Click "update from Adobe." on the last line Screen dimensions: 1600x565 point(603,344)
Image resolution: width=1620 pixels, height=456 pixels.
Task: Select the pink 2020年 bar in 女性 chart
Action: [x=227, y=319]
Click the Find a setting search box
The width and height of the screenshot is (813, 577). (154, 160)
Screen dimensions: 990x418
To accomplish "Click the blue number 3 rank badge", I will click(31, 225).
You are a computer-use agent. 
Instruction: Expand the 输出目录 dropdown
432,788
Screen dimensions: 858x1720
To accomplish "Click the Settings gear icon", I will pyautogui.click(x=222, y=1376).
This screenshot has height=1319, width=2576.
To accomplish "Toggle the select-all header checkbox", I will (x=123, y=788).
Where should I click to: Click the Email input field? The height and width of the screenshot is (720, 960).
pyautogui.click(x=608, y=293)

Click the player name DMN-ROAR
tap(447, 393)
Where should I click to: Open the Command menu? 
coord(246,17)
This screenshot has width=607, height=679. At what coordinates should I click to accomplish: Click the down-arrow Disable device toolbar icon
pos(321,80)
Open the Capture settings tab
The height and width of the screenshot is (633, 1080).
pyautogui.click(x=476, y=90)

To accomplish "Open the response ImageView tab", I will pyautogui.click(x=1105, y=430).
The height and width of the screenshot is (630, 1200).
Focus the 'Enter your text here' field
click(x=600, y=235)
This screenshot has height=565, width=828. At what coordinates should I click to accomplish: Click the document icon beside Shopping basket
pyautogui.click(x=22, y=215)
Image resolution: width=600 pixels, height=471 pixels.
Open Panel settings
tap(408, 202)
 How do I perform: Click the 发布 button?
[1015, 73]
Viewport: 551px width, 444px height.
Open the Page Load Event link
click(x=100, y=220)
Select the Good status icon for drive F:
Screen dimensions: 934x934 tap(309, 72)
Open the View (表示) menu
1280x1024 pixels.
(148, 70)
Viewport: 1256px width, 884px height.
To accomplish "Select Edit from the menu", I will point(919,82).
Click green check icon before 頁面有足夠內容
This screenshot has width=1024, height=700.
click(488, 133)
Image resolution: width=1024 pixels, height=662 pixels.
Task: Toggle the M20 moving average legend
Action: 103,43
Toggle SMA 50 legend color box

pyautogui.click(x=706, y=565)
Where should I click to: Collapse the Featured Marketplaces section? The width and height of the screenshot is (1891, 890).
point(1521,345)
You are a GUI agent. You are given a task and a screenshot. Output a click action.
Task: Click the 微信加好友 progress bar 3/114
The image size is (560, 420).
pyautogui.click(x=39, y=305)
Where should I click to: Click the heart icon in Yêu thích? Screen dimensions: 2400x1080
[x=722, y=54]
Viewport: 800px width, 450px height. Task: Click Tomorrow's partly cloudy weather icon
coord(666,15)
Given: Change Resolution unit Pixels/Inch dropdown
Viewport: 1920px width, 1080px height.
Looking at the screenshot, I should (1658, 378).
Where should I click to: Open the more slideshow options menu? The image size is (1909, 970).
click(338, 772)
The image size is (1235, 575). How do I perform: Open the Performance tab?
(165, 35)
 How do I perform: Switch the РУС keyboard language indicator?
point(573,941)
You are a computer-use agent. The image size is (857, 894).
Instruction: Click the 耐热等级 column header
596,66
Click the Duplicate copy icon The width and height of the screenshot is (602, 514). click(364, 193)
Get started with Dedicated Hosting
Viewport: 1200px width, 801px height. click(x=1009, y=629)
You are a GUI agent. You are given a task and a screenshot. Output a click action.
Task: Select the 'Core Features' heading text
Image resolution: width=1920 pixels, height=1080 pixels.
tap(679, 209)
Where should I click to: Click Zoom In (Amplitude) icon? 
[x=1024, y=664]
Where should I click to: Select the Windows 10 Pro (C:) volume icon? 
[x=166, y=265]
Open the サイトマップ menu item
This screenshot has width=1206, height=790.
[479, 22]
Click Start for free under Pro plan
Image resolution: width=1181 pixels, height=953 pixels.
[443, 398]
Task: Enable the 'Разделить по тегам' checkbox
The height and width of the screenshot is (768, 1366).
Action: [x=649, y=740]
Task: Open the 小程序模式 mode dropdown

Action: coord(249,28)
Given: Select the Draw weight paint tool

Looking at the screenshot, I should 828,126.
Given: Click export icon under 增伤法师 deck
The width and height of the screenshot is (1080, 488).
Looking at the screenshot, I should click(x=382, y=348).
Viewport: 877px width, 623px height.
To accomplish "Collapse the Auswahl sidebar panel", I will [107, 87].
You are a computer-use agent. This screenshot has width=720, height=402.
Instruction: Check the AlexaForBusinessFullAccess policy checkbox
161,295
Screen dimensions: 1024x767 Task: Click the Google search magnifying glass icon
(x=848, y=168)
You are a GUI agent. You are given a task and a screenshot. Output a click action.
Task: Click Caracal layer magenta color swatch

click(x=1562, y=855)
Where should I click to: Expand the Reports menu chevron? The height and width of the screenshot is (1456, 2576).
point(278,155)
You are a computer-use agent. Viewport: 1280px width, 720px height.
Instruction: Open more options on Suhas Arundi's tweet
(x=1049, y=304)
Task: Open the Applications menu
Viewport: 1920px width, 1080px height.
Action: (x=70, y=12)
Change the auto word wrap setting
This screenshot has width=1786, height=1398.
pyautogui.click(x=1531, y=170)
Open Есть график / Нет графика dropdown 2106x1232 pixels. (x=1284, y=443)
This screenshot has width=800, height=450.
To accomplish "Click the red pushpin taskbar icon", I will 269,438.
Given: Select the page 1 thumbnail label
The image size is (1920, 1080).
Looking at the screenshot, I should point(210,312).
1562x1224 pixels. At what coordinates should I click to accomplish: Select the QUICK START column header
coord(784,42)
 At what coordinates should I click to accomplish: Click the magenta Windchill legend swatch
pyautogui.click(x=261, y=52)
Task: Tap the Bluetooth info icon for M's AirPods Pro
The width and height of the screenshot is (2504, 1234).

----------

Can you reproduce all of the lines above, word for word, without changing anything?

ANSWER FOR THIS EXERCISE:
Click "update from Adobe." on the last line Screen dimensions: 1600x565 point(603,344)
Image resolution: width=1620 pixels, height=456 pixels.
Task: Select the pink 2020年 bar in 女性 chart
Action: [x=227, y=319]
Click the Find a setting search box
The width and height of the screenshot is (813, 577). (154, 160)
Screen dimensions: 990x418
To accomplish "Click the blue number 3 rank badge", I will click(31, 225).
You are a computer-use agent. 
Instruction: Expand the 输出目录 dropdown
432,788
Screen dimensions: 858x1720
To accomplish "Click the Settings gear icon", I will pyautogui.click(x=222, y=1376).
This screenshot has height=1319, width=2576.
To accomplish "Toggle the select-all header checkbox", I will (x=123, y=788).
Where should I click to: Click the Email input field? The height and width of the screenshot is (720, 960).
pyautogui.click(x=608, y=293)

Click the player name DMN-ROAR
tap(447, 393)
Where should I click to: Open the Command menu? 
coord(246,17)
This screenshot has width=607, height=679. At what coordinates should I click to accomplish: Click the down-arrow Disable device toolbar icon
pos(321,80)
Open the Capture settings tab
The height and width of the screenshot is (633, 1080).
pyautogui.click(x=476, y=90)

To accomplish "Open the response ImageView tab", I will pyautogui.click(x=1105, y=430).
The height and width of the screenshot is (630, 1200).
Focus the 'Enter your text here' field
click(x=600, y=235)
This screenshot has height=565, width=828. At what coordinates should I click to accomplish: Click the document icon beside Shopping basket
pyautogui.click(x=22, y=215)
Image resolution: width=600 pixels, height=471 pixels.
Open Panel settings
tap(408, 202)
 How do I perform: Click the 发布 button?
[1015, 73]
Viewport: 551px width, 444px height.
Open the Page Load Event link
click(x=100, y=220)
Select the Good status icon for drive F:
Screen dimensions: 934x934 tap(309, 72)
Open the View (表示) menu
1280x1024 pixels.
(148, 70)
Viewport: 1256px width, 884px height.
To accomplish "Select Edit from the menu", I will point(919,82).
Click green check icon before 頁面有足夠內容
This screenshot has width=1024, height=700.
click(488, 133)
Image resolution: width=1024 pixels, height=662 pixels.
Task: Toggle the M20 moving average legend
Action: 103,43
Toggle SMA 50 legend color box

pyautogui.click(x=706, y=565)
Where should I click to: Collapse the Featured Marketplaces section? The width and height of the screenshot is (1891, 890).
point(1521,345)
You are a GUI agent. You are given a task and a screenshot. Output a click action.
Task: Click the 微信加好友 progress bar 3/114
The image size is (560, 420).
pyautogui.click(x=39, y=305)
Where should I click to: Click the heart icon in Yêu thích? Screen dimensions: 2400x1080
[x=722, y=54]
Viewport: 800px width, 450px height. Task: Click Tomorrow's partly cloudy weather icon
coord(666,15)
Given: Change Resolution unit Pixels/Inch dropdown
Viewport: 1920px width, 1080px height.
Looking at the screenshot, I should (1658, 378).
Where should I click to: Open the more slideshow options menu? The image size is (1909, 970).
click(338, 772)
The image size is (1235, 575). How do I perform: Open the Performance tab?
(165, 35)
 How do I perform: Switch the РУС keyboard language indicator?
point(573,941)
You are a computer-use agent. The image size is (857, 894).
Instruction: Click the 耐热等级 column header
596,66
Click the Duplicate copy icon The width and height of the screenshot is (602, 514). click(364, 193)
Get started with Dedicated Hosting
Viewport: 1200px width, 801px height. click(x=1009, y=629)
You are a GUI agent. You are given a task and a screenshot. Output a click action.
Task: Select the 'Core Features' heading text
Image resolution: width=1920 pixels, height=1080 pixels.
tap(679, 209)
Where should I click to: Click Zoom In (Amplitude) icon? 
[x=1024, y=664]
Where should I click to: Select the Windows 10 Pro (C:) volume icon? 
[x=166, y=265]
Open the サイトマップ menu item
This screenshot has width=1206, height=790.
[479, 22]
Click Start for free under Pro plan
Image resolution: width=1181 pixels, height=953 pixels.
[443, 398]
Task: Enable the 'Разделить по тегам' checkbox
The height and width of the screenshot is (768, 1366).
Action: [x=649, y=740]
Task: Open the 小程序模式 mode dropdown

Action: coord(249,28)
Given: Select the Draw weight paint tool

Looking at the screenshot, I should 828,126.
Given: Click export icon under 增伤法师 deck
The width and height of the screenshot is (1080, 488).
Looking at the screenshot, I should click(x=382, y=348).
Viewport: 877px width, 623px height.
To accomplish "Collapse the Auswahl sidebar panel", I will [107, 87].
You are a computer-use agent. This screenshot has width=720, height=402.
Instruction: Check the AlexaForBusinessFullAccess policy checkbox
161,295
Screen dimensions: 1024x767 Task: Click the Google search magnifying glass icon
(x=848, y=168)
You are a GUI agent. You are given a task and a screenshot. Output a click action.
Task: Click Caracal layer magenta color swatch

click(x=1562, y=855)
Where should I click to: Expand the Reports menu chevron? The height and width of the screenshot is (1456, 2576).
point(278,155)
You are a computer-use agent. Viewport: 1280px width, 720px height.
Instruction: Open more options on Suhas Arundi's tweet
(x=1049, y=304)
Task: Open the Applications menu
Viewport: 1920px width, 1080px height.
Action: (x=70, y=12)
Change the auto word wrap setting
This screenshot has width=1786, height=1398.
pyautogui.click(x=1531, y=170)
Open Есть график / Нет графика dropdown 2106x1232 pixels. (x=1284, y=443)
This screenshot has width=800, height=450.
To accomplish "Click the red pushpin taskbar icon", I will 269,438.
Given: Select the page 1 thumbnail label
The image size is (1920, 1080).
Looking at the screenshot, I should point(210,312).
1562x1224 pixels. At what coordinates should I click to accomplish: Select the QUICK START column header
coord(784,42)
 At what coordinates should I click to accomplish: Click the magenta Windchill legend swatch
pyautogui.click(x=261, y=52)
Task: Tap the Bluetooth info icon for M's AirPods Pro
The width and height of the screenshot is (2504, 1234).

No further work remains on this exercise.